「なんで来てくれんのやろ?」

 母が私の考えているのと同じことを言ったので

「やはり」

 と思ったものだ。

 

 能登大地震の被災者が被災地を離れ、被害の少ない地域へ移動する二次避難。なかなか進んでいない。

「2,850人と全体の18%に過ぎない」(1月22日NHKニュースによる)。

 石川県加賀市も、その保有するたくさんの宿泊施設(温泉旅館・ホテル)を活用して二次避難者受け入れを行っているが、これまでに受け入れた人数は

「1,400人程度」(1月24日付北陸中日新聞による)。

 私が言う筋合いではないが、イラつく数字だ。

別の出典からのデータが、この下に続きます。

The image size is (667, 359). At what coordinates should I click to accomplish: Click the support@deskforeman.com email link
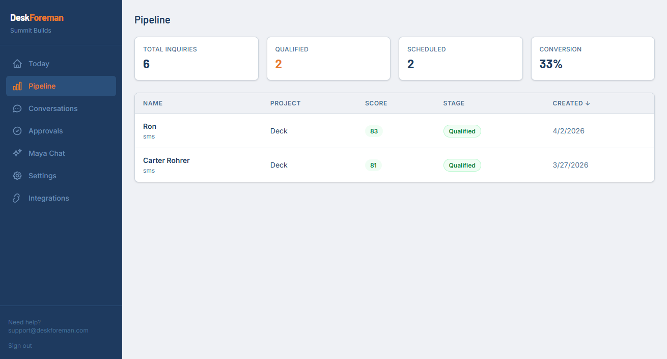coord(48,330)
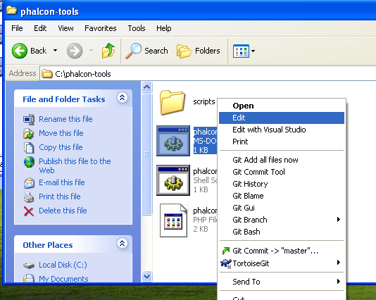Click the C:\phalcon-tools address field
Viewport: 376px width, 300px height.
point(208,74)
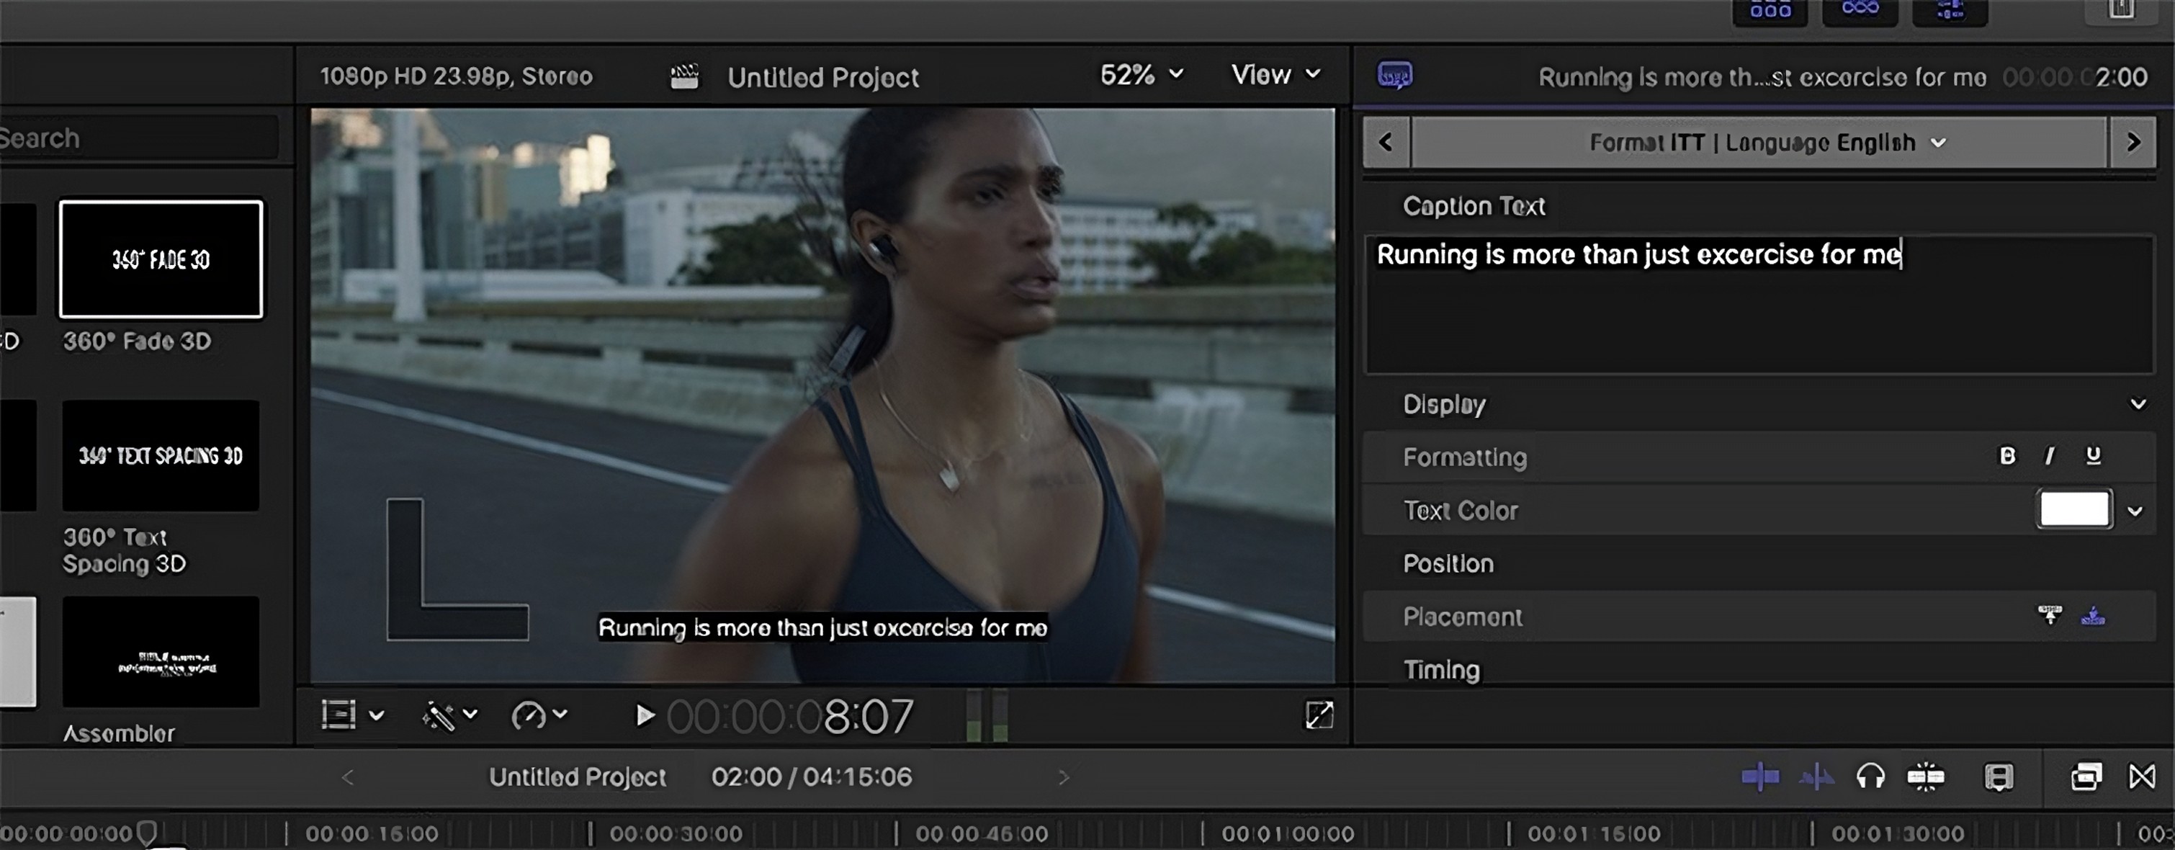The height and width of the screenshot is (850, 2175).
Task: Toggle Bold caption formatting
Action: click(x=2008, y=457)
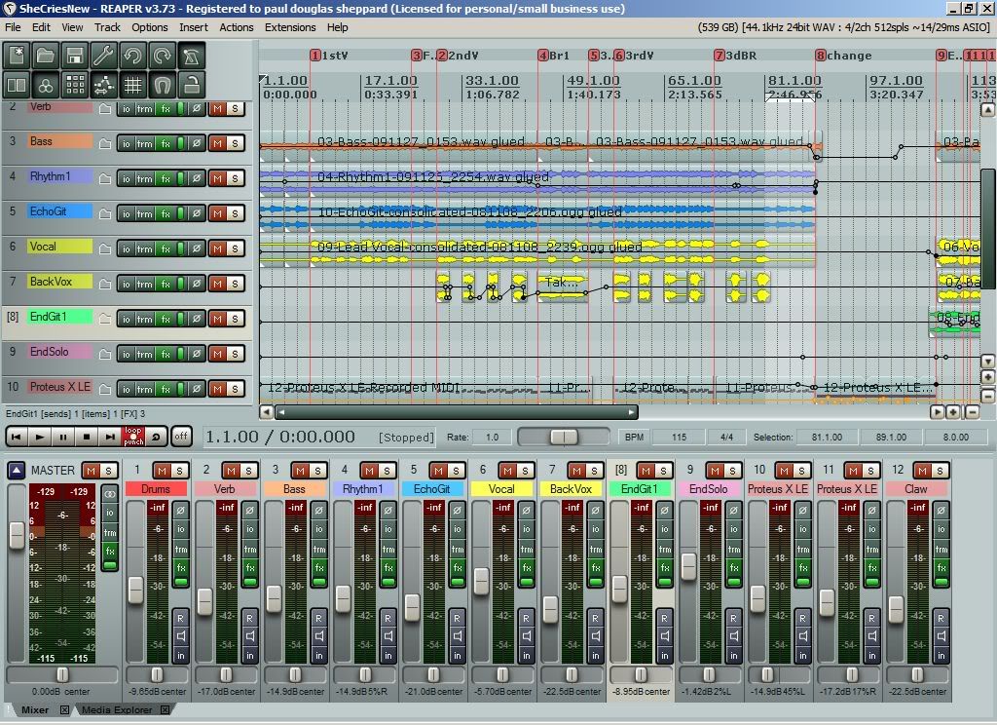Open the fx button on EchoGit track
The width and height of the screenshot is (997, 725).
click(x=166, y=213)
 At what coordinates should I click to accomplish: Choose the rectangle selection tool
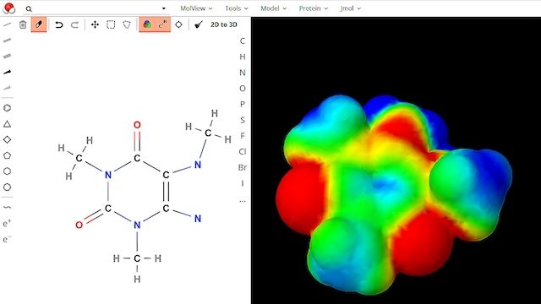pos(111,24)
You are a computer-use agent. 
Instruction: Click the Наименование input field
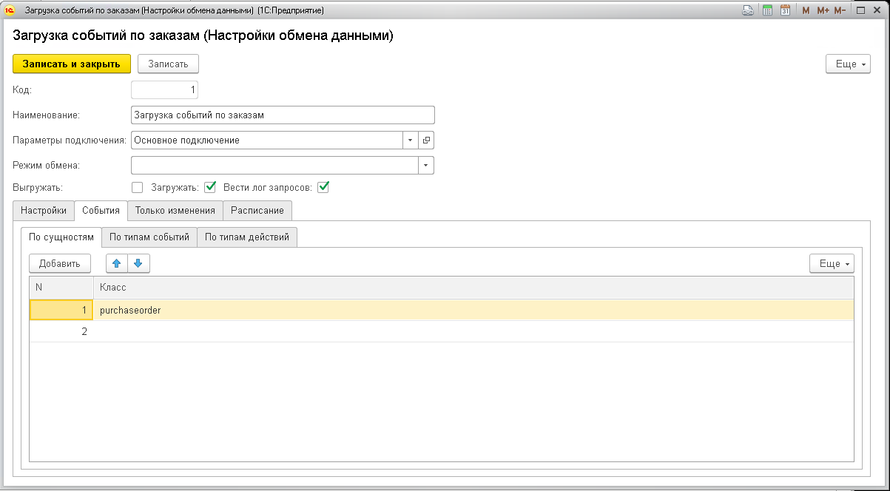click(282, 115)
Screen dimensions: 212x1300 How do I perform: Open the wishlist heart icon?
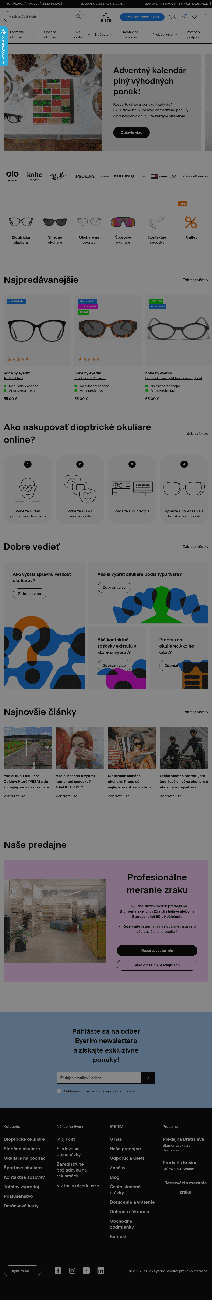coord(194,17)
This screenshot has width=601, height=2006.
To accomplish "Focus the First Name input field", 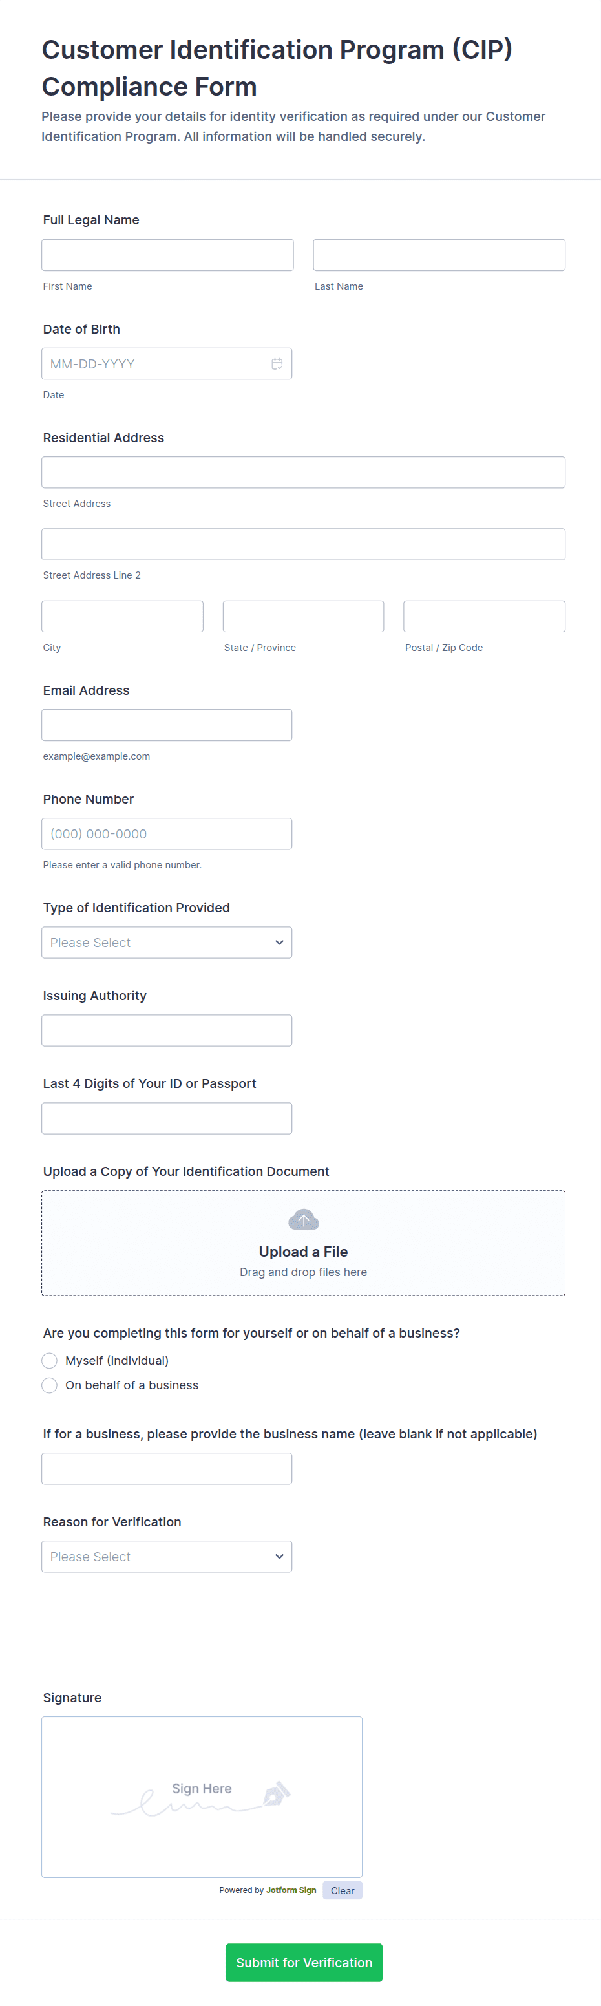I will coord(167,255).
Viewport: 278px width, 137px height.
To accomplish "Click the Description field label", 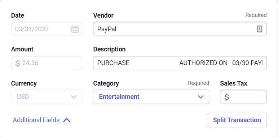I will [109, 49].
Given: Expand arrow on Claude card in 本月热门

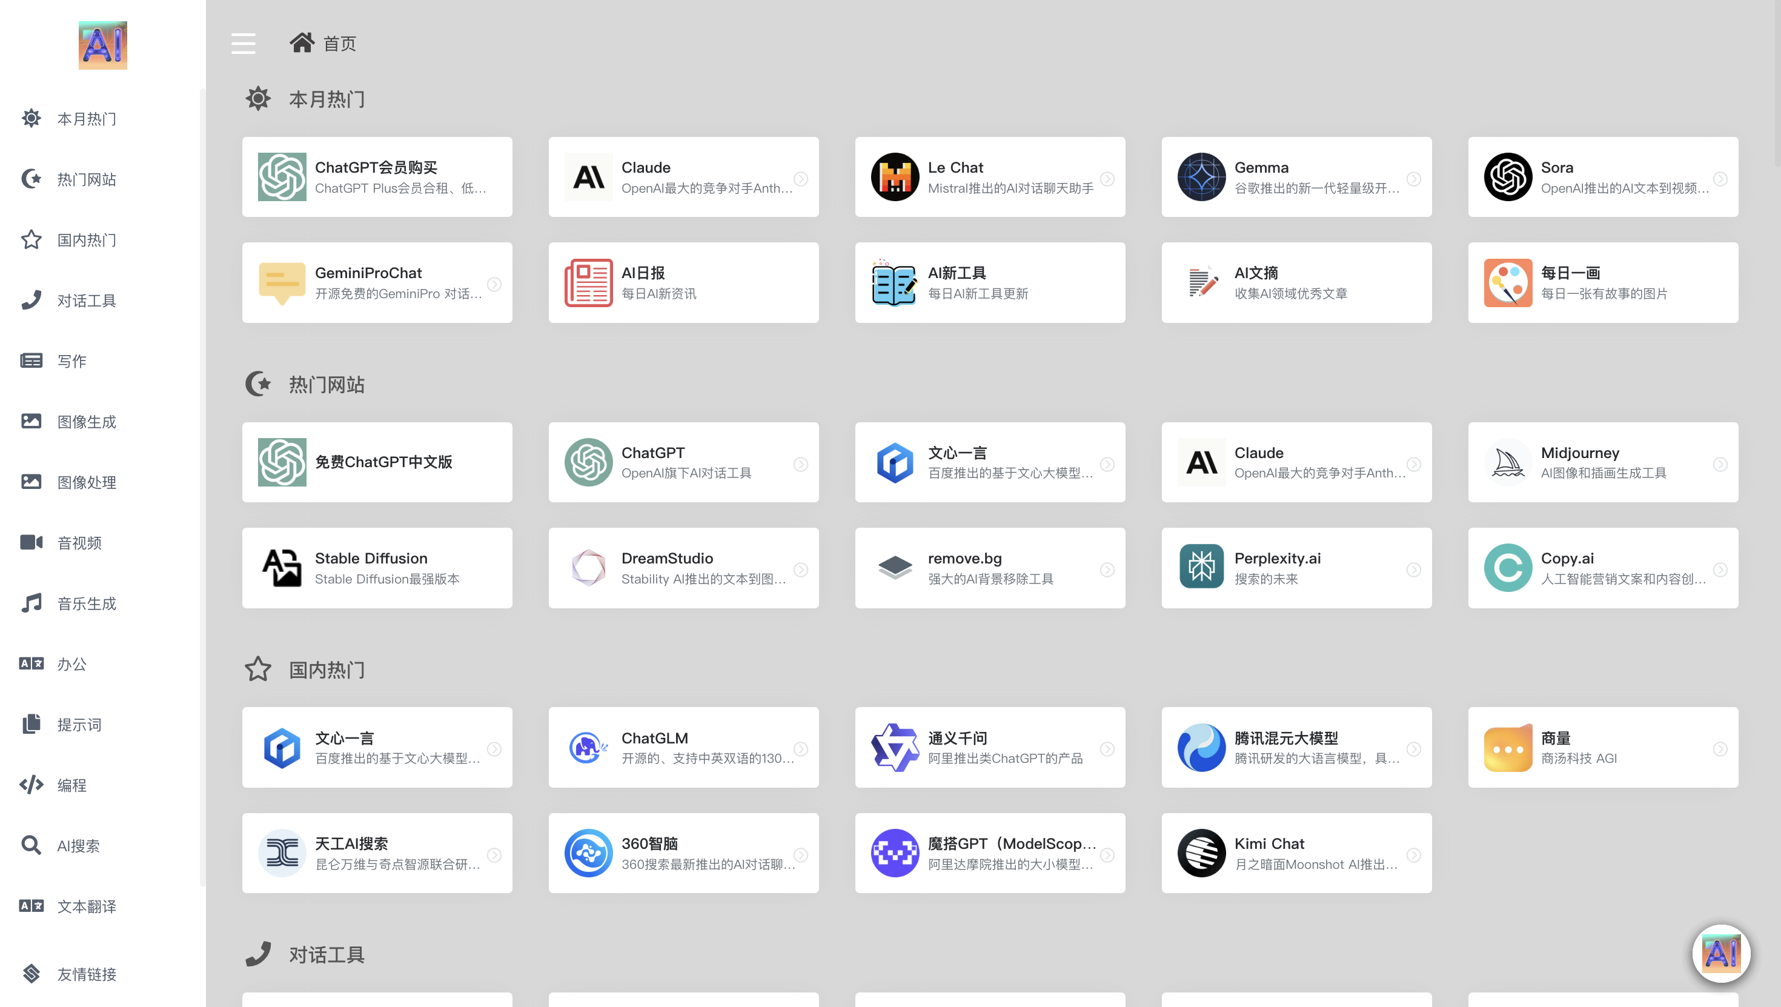Looking at the screenshot, I should (801, 178).
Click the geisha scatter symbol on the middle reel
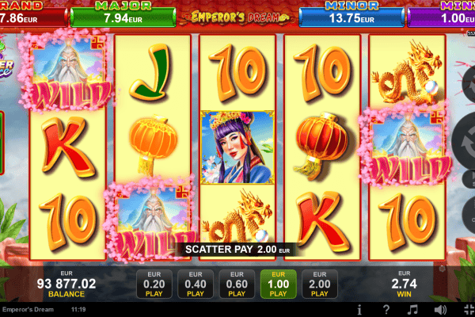The width and height of the screenshot is (475, 317). [x=238, y=147]
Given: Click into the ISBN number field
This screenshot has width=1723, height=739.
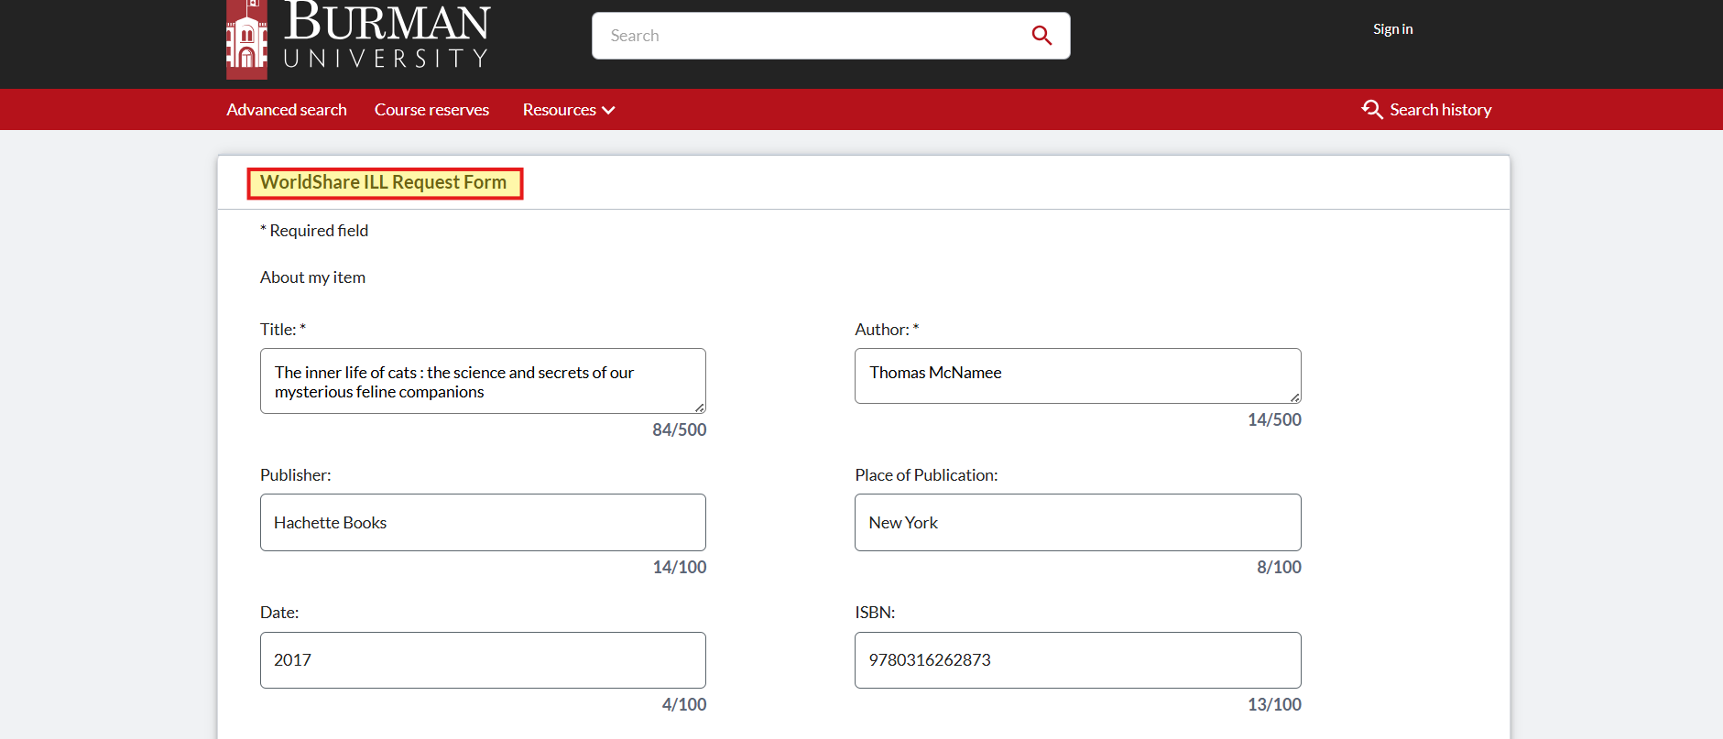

なぜもっと来てくれないの?

 それが冒頭の母のセリフである。

「ビニールハウスとか納屋とか、あんな所(とこ)に年寄りがずっとおったら死んでしまうがいね。あんな所でストーブ炊いとったら危ないし。ストーブ炊いとかな(寒くて)寝れんのはわかるけど。実際に死んだ人もおるらしいがいね。そんな所におるくらいなら(二次避難者を受け入れている加賀市の山代温泉や片山津温泉に)来てくれりゃええのに」

 

<山代温泉中心街:2022年10月撮影>

 

 とはいえ、報道で聞く能登の被災者の方々の、とくに高齢の方々の声を聴く(読む)と、そのご心情はわからぬでもない。

「(故郷を)離れるのが心配や」

「(地元にいれば)気心の知れた人といられるから」

「私だけが行ってええんやろか」

「他の人に悪い」

 他にも、病気などで長距離の移動に耐えられない人もいる。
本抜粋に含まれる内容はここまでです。